Slate, una empresa emergente del sector automotriz, se ha convertido en el ejemplo más reciente de esta tendencia. La compañía anunció su transición hacia baterías de menor costo cuya tecnología fue desarrollada y perfeccionada por la industria china, una decisión que está directamente vinculada al nuevo panorama regulatorio de los Estados Unidos tras la derogación de ciertos beneficios fiscales.
Durante la administración Biden, los créditos fiscales para vehículos eléctricos incluían requisitos estrictos sobre el origen de los materiales y componentes utilizados en las baterías. Estas condiciones buscaban incentivar la producción local y reducir la dependencia de cadenas de suministro extranjeras, especialmente las provenientes de China, que domina el mercado global de baterías para vehículos eléctricos.
Al derogar o debilitar esos créditos fiscales, la administración Trump eliminó de facto el incentivo económico que tenían los fabricantes para priorizar materiales de origen estadounidense o aliado. Sin esa zanahoria regulatoria, las empresas se ven libres —y en muchos casos obligadas por la presión del mercado— de buscar las opciones más económicas disponibles globalmente, que en el sector de baterías frecuentemente son de procedencia china.
Las baterías en cuestión son del tipo LFP (litio-ferrofosfato), una química que China ha desarrollado con gran eficiencia durante la última década. Estas baterías son menos costosas de producir que las de níquel-manganeso-cobalto (NMC) que predominaban en el mercado occidental, y aunque ofrecen menor densidad energética, representan una solución suficientemente competente para vehículos de uso urbano y segmentos de precio accesible.
La ironía del escenario actual no pasa desapercibida para los analistas del sector. Las políticas comerciales de Trump, que incluyen aranceles agresivos contra productos chinos y un discurso de desacoplamiento económico, terminan en la práctica favoreciendo la adopción de tecnología china en uno de los sectores industriales más estratégicos del siglo XXI. La lógica del mercado, desprovista de los contrapesos regulatorios anteriores, empuja naturalmente hacia el proveedor más barato.
Para Slate y otras empresas que apuntan al segmento de vehículos eléctricos asequibles, la elección de baterías LFP de bajo costo no es simplemente una decisión técnica, sino una condición de supervivencia comercial. El mercado estadounidense de vehículos eléctricos enfrenta una presión creciente para bajar precios y llegar a consumidores de ingresos medios, algo que resulta muy difícil de lograr con componentes fabricados enteramente en Norteamérica o Europa bajo los estándares de costo actuales.
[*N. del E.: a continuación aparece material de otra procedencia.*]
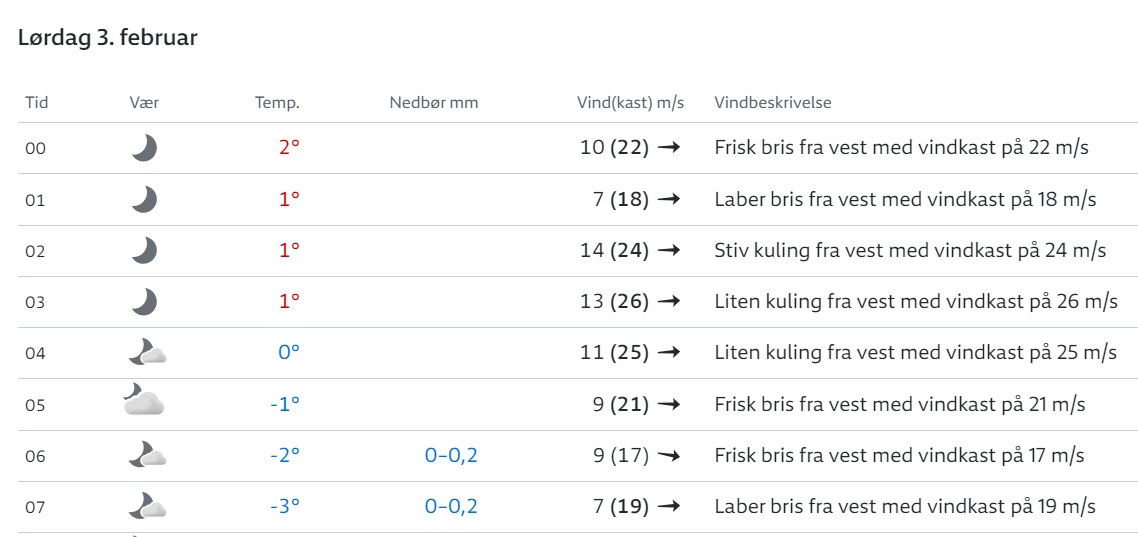Click the 2° temperature at hour 00

[x=290, y=148]
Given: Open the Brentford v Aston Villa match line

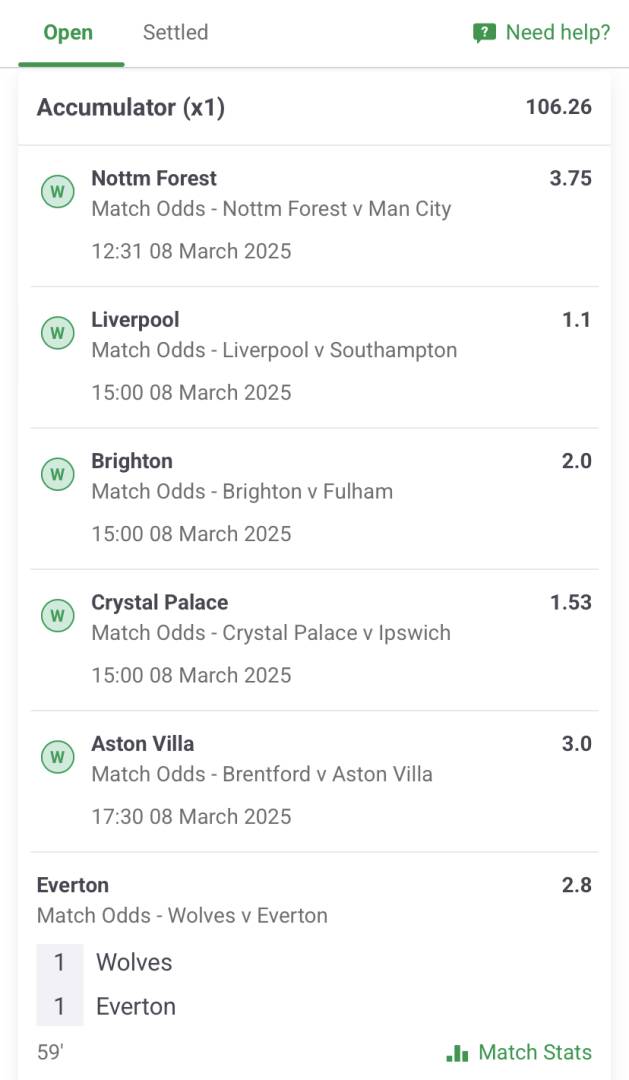Looking at the screenshot, I should pyautogui.click(x=262, y=774).
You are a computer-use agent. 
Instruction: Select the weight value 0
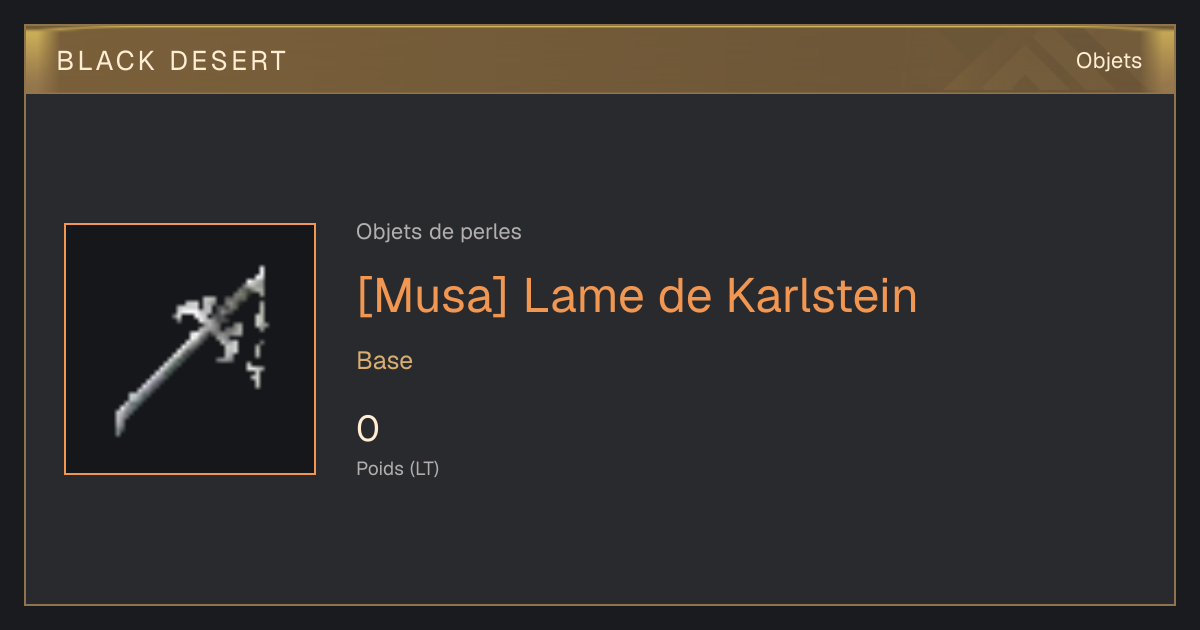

Esta situación también pone en evidencia las tensiones internas de la política industrial estadounidense. Por un lado, existe un discurso de proteccionismo y relocalización productiva; por el otro, la ausencia de mecanismos de incentivo concretos deja a las empresas sin herramientas reales para competir frente a la eficiencia de escala que China ha acumulado en la manufactura de baterías durante años de inversión sostenida.
De cara al futuro, el caso de Slate podría marcar un precedente que otros fabricantes de vehículos eléctricos sigan en los próximos meses. A menos que el gobierno federal introduzca nuevos instrumentos de política industrial que combinen asequibilidad con incentivos al abastecimiento doméstico, la tendencia hacia la adopción de tecnología de baterías china en vehículos fabricados en Estados Unidos parece destinada a consolidarse, complicando aún más los esfuerzos por construir una industria energética nacional verdaderamente independiente.